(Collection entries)
++++++

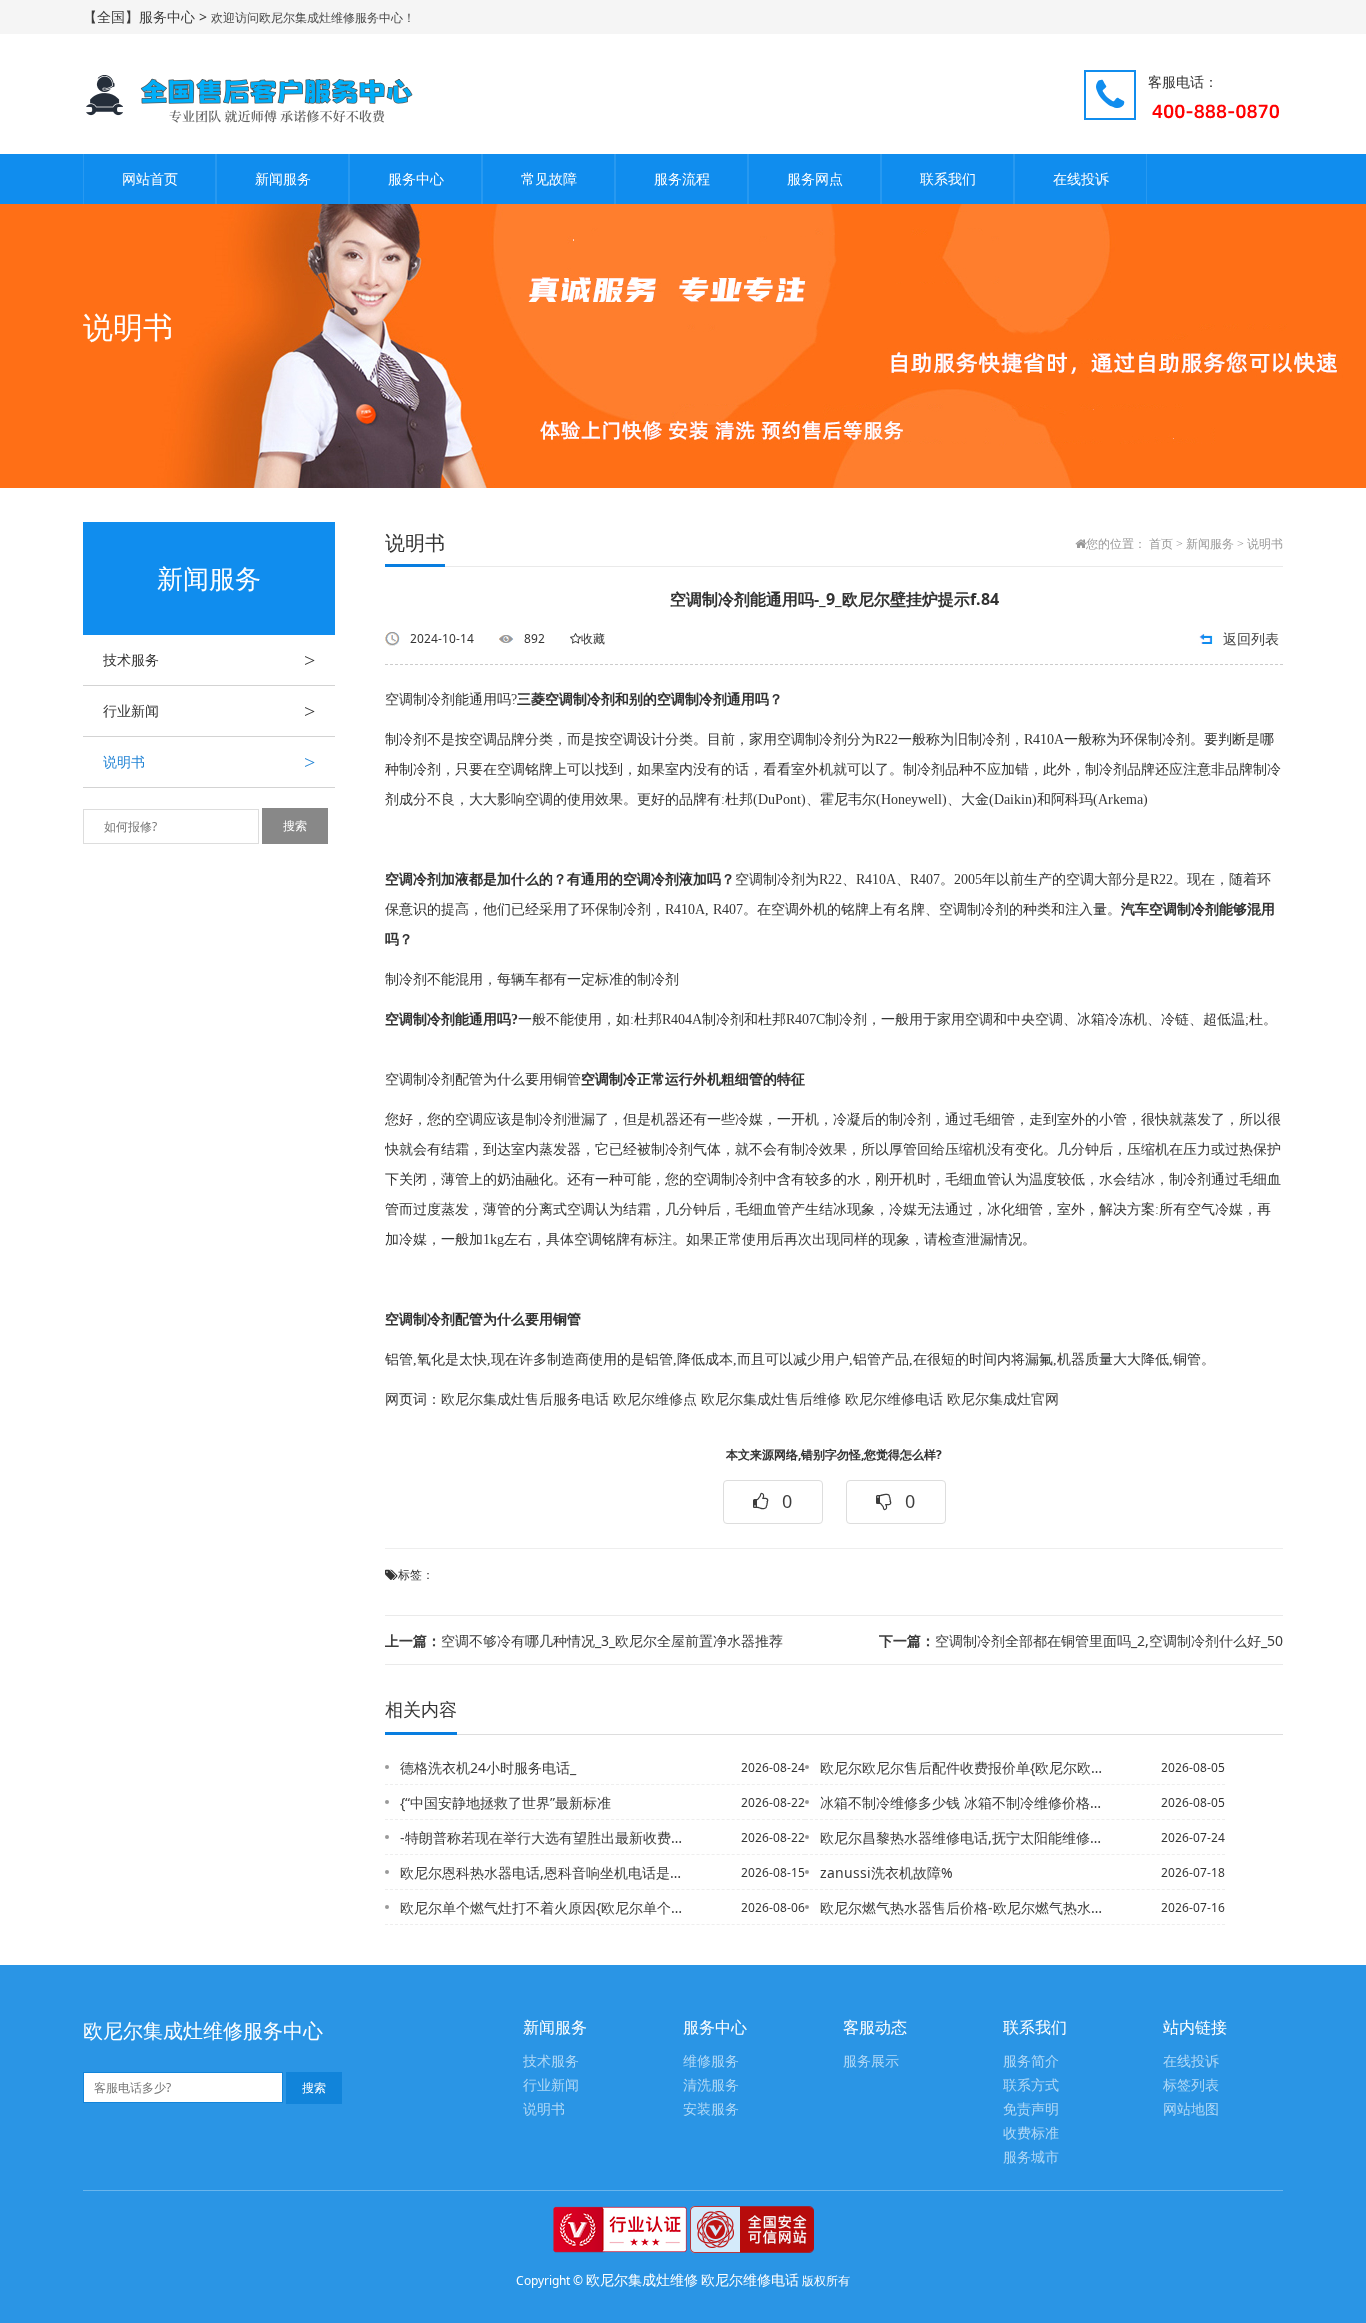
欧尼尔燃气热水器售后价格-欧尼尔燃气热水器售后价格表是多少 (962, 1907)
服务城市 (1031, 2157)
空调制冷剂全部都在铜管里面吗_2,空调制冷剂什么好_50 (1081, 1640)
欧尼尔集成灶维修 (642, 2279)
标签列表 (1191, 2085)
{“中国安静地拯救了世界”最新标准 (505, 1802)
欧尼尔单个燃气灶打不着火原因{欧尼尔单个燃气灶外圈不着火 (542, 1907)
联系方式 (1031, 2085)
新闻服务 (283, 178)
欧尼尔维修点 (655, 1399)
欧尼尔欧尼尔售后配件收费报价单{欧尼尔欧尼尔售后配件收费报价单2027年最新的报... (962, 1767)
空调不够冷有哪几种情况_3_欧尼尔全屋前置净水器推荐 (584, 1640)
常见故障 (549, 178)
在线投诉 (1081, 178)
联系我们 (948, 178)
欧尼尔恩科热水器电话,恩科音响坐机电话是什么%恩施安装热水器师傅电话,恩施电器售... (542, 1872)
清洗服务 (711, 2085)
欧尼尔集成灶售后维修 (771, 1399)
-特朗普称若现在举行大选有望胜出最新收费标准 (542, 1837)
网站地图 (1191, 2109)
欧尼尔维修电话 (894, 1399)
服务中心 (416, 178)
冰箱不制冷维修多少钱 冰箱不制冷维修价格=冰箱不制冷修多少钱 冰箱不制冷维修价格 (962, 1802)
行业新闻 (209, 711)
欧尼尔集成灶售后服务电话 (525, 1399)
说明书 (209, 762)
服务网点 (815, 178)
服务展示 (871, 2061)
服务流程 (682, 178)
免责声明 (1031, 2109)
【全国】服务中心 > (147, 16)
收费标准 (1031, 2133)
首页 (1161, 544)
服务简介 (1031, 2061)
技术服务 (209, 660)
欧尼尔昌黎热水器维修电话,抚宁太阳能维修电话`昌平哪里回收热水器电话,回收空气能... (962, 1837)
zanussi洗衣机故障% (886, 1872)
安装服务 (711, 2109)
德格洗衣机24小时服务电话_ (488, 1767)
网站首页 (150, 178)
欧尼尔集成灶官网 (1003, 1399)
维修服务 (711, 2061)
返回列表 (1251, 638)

++++++

▸ **Required action**
All that belongs in your answer is the stretch of entries above from the line with "-特朗普称若现在举行大选有望胜出最新收费标准 (542, 1837)" through the line with "技术服务 (209, 660)", printed exactly.

▸ **Answer**
-特朗普称若现在举行大选有望胜出最新收费标准 (542, 1837)
网站地图 (1191, 2109)
欧尼尔维修电话 (894, 1399)
服务中心 (416, 178)
冰箱不制冷维修多少钱 冰箱不制冷维修价格=冰箱不制冷修多少钱 冰箱不制冷维修价格 (962, 1802)
行业新闻 (209, 711)
欧尼尔集成灶售后服务电话 (525, 1399)
说明书 (209, 762)
服务网点 (815, 178)
服务展示 (871, 2061)
服务流程 (682, 178)
免责声明 (1031, 2109)
【全国】服务中心 > (147, 16)
收费标准 (1031, 2133)
首页 (1161, 544)
服务简介 (1031, 2061)
技术服务 (209, 660)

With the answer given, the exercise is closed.